Orta ve ağır hasarlı bina problemini epey bir zaman konuştuk. Sıkıntı büyük ölçüde giderildi diye düşünüyorum. Peki deprem görmüş yüksek katlı binalar ne olacak?

Depremin üzerinden 15 sene geçmişken artık orta hasarlıları konuşmak istemiyorum açıkçası. Bu problem öyle veya böyle ilin gündeminden kalktı. Bizim asıl üzerinde durmamız gereken depremi az hasarlı veya hasarsız geçirmiş çok katlı yapılardır. Bu yapılar deprem yönetmeliğine uymuyor. Sayıları bina bazında 7-8 bin, daire bazında değerlendirirsek 20-25 bini buluyor. Bu binalarda oturmanın yasal bir engeli yok ancak deprem gerçeğini göz önünde bulundurduğumuzda bu yapılar potansiyel tehlike olarak önümüzde duruyor. Çünkü şehrimiz 1. derecede deprem bölgesinde yer alıyor. Üzerinde yaşadığımız bu fay hatları 20-25 senelik periyotlarla bu depremi üretiyor. Depreme hazırlık olarak yeterli güvenliği sağlamayan yapı stokumuzu güvenli hale getirmemiz lazım. İşte bunun için bir çalışma yapılmıyor. Genel idare ve yerel yönetimlerin bu konuda çalışma yapması gerektiğine inanıyorum. Zira tehlike geliyor.

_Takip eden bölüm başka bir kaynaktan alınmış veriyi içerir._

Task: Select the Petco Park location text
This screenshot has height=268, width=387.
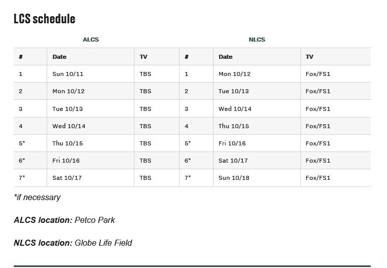Action: pyautogui.click(x=95, y=220)
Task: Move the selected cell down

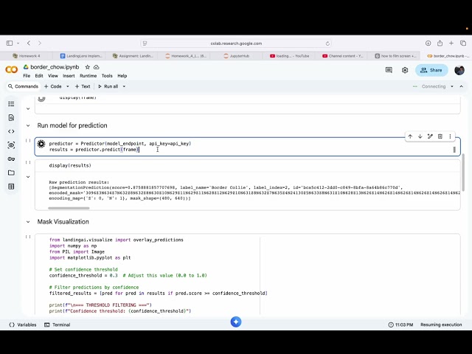Action: pyautogui.click(x=420, y=136)
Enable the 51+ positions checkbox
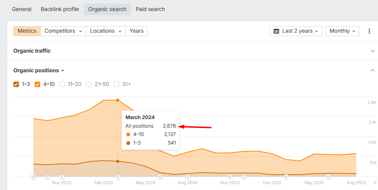 pos(116,84)
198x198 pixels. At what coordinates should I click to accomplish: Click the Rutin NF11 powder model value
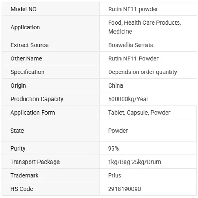tap(133, 9)

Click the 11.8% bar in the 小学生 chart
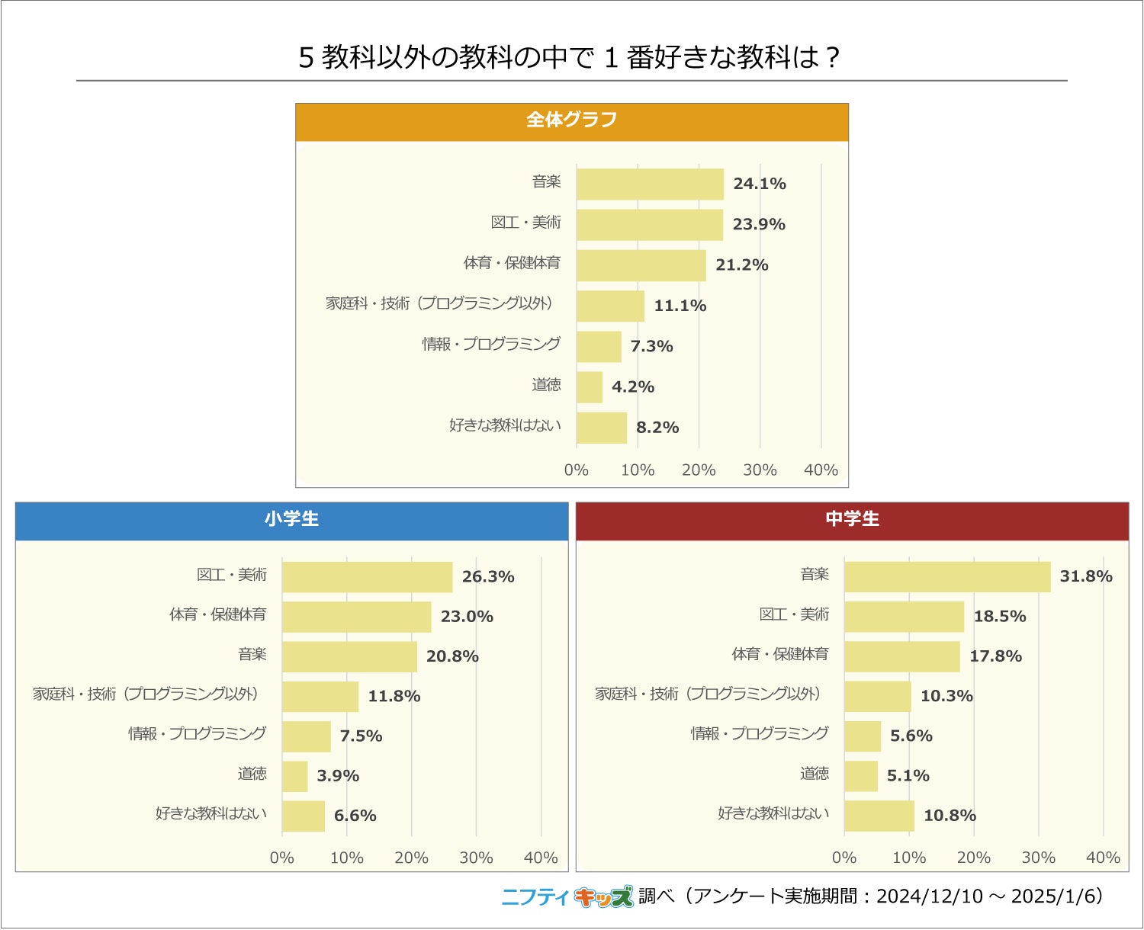[320, 697]
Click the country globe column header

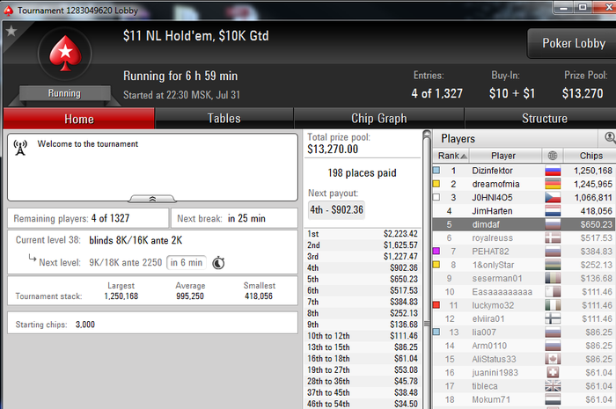553,156

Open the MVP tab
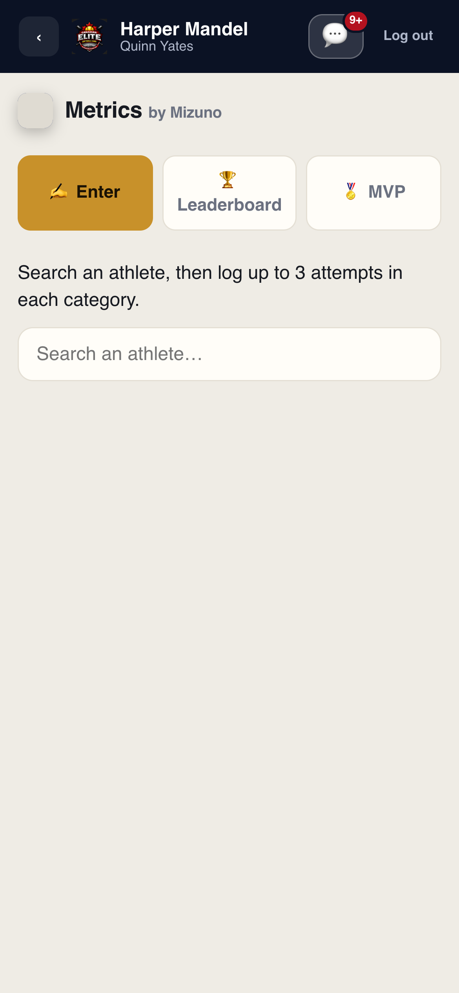pyautogui.click(x=373, y=193)
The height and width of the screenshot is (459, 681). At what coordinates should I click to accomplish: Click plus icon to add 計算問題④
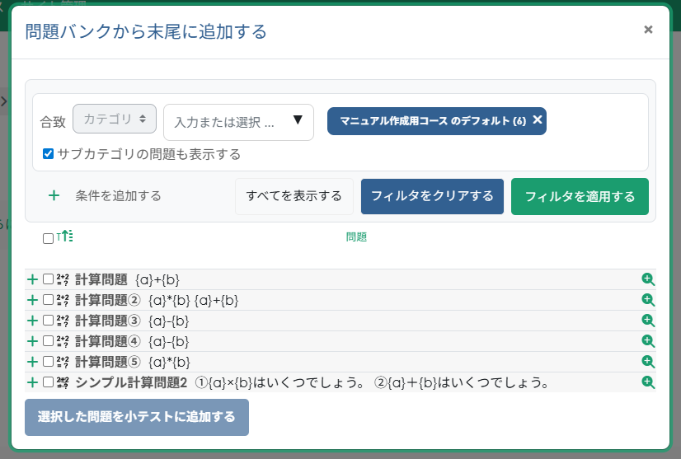(32, 341)
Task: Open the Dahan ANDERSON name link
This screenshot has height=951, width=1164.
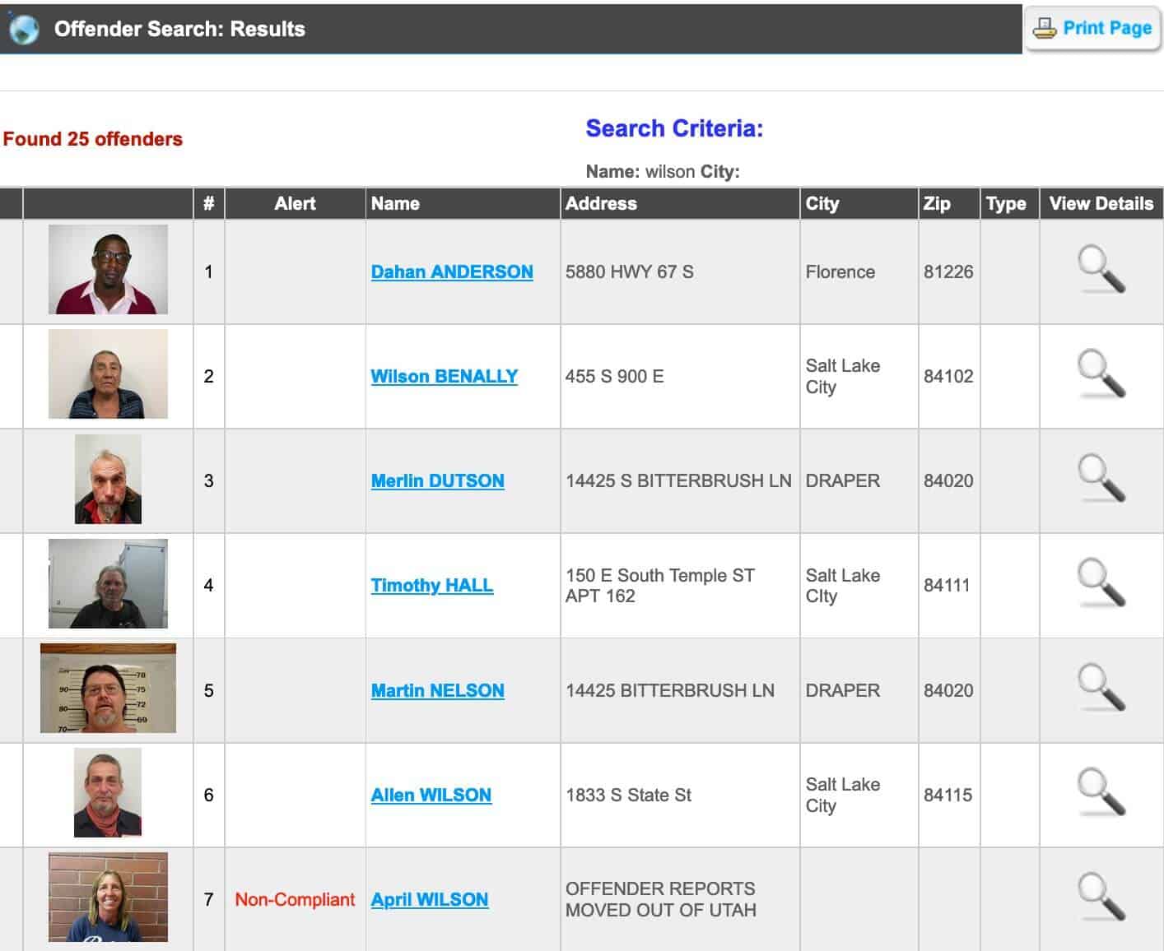Action: [x=451, y=271]

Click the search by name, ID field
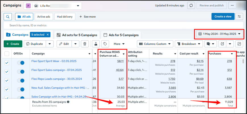[85, 25]
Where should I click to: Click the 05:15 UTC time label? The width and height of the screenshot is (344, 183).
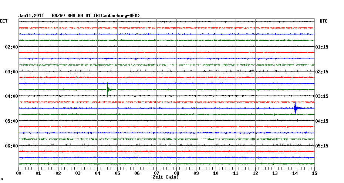(x=321, y=146)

SONRADAN KAT İLAVESİ OLMAMALI

İmar izni 2’den 3 kata çıkarıldı. Bu karar beklentileri karşıladı mı ve de alınması gereken bir karar mıydı?

Yasaklarla bir yere varamayız. Yapılaşma için insanlara alternatif sahalar açmamız gerekiyor. Bir binanın projelendirilmesi kaç kata göre yapılmışsa bina o katta kalmalı. Şayet böyle yapılırsa bir sıkıntı yaşanmaz. Ama biz her yer iki kat mantığı ve yasağıyla hareket ederek bugünkü duruma geldik ve kat ilavesi talebiyle karşı karşıya kaldık. Belediyeler de bu talebin önünde duramadı. Bodrumlar kata döndürüldü ve imar izni 3 kata çıktı. Burada dikkat edilmesi gereken husus, işin başında yapılan proje ve hesaplamalara sadık kalınmasıdır. Projelendirmesi iki kat yapılan yerlere kesinlikle 3. veya 4. kat ilavelerinin yapılmasına müsaade edilmemeli. Bu anlamda belediyenin aldığı karar şimdilik toplumun beklentilerini karşılamak adına herkesin razı olduğu bir karar gibi duruyor. Yeter ki ileriki zamanlarda bitmiş binalara yeni kat ilavesi talepleri kabul edilmesin.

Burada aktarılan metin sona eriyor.